He was first aware of the distinct feeling of floating over water, as if he'd been laid upon a slim raft, though he could see nothing but vague shapes of silver light passing before his eyes. Frost-coated grass crunched under his bare feet for three steps and he felt no chill, but he saw the grass, and that his surroundings were covered in mist. He felt a strange weight upon his back, but felt compelled first to observe his surroundings as some of that fog rolled back into the distance...

Alain was in a roughly circular meadow containing maybe a dozen beech trees and tall grass, matted and yellow with the onset of winter. Ringing the meadow were more trees, similar but in an impossibly dense arrangement, preventing any exit and yet not feeling at all claustrophobic - in fact he thought this place was more open than any he'd been since his "vision"-journeys with Sid, as if it were on the edge of all things. If the fog lifted completely, he was certain he would see the vastness of the cosmos overhead, though they felt dizzyingly like his meadow was dangling by a thread above them, with the countless stars and great empty space below.

Directly behind him was a pond, halfway frozen, and even in that subtle turn of his head enough snow had somehow fallen to dust the grass and the treetops, painting his world white and grey...

Seasons pass differently here, lad, he heard a close voice say, a familiar voice. Kael's voice. Time is irrelevant.
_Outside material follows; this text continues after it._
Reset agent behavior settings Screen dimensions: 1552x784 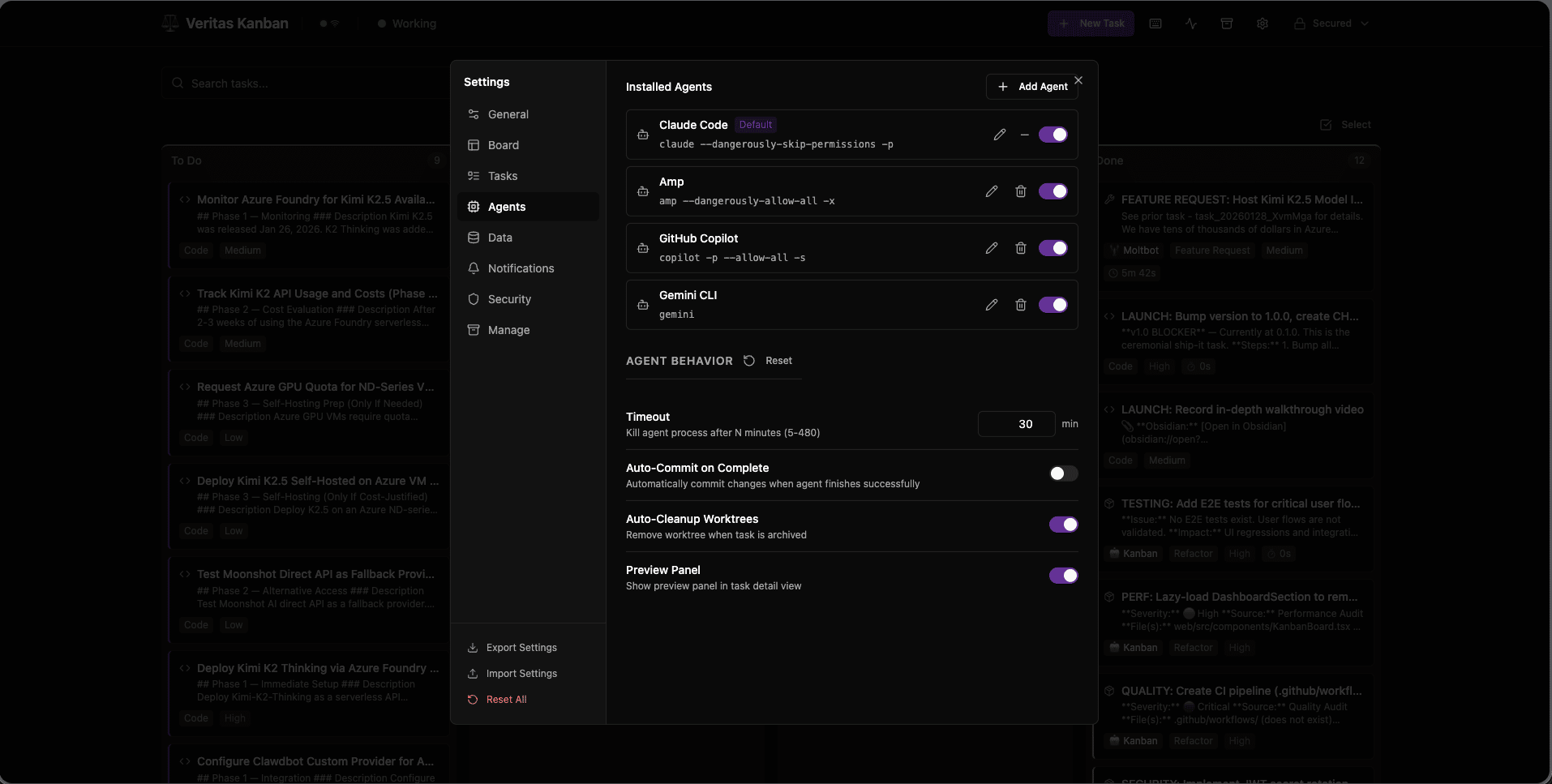[769, 361]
Here lie the lessons of immortality I am still learning, that you may soon learn.

"What is this place?" Alain asked as he placed his fingers upon his own flesh, felt for and found the familiar scars, and noticed he was naked, and yet not at all chilly.

One of the few I may still visit beyond the realm you and I share, a place forgotten by powers that once used it... Neutral ground most of the time, a rare place where opposites may meet and the unaligned are free to come and go, and yet whenever war breaks out... no man's land.

"Why have you brought me here?" The snow began to fall in a thick flurry, nearly a whiteout, the treeline barely distinguishable only fifty feet away.

We seek our old weapon.

"I seek your old weapon," Alain snapped to correct him, and Kael chuckled softly. The host could almost feel his rider shaking his head, like it was his own...

We are bound, DeMuer, you and I, and more than you think. My residence in your soul comes at a price... There is more of you than there is of me - someday I will be absorbed, but lend you what is mine. For every inch I become more like you, you become more like me - we will be one, DeMuer.

"...I lost the Artemene... I lost Apostalos..."

Kael scoffed, and Alain felt something twitch, heard wind whoosh by his ears. They were as good as dead already, but I am here to stay. Separately we are damned, but together we may earn redemption and more... Listen to me, lad!

Alain felt dizzy and pressed his hand to his brow, but Kael's words snapped him back to attention.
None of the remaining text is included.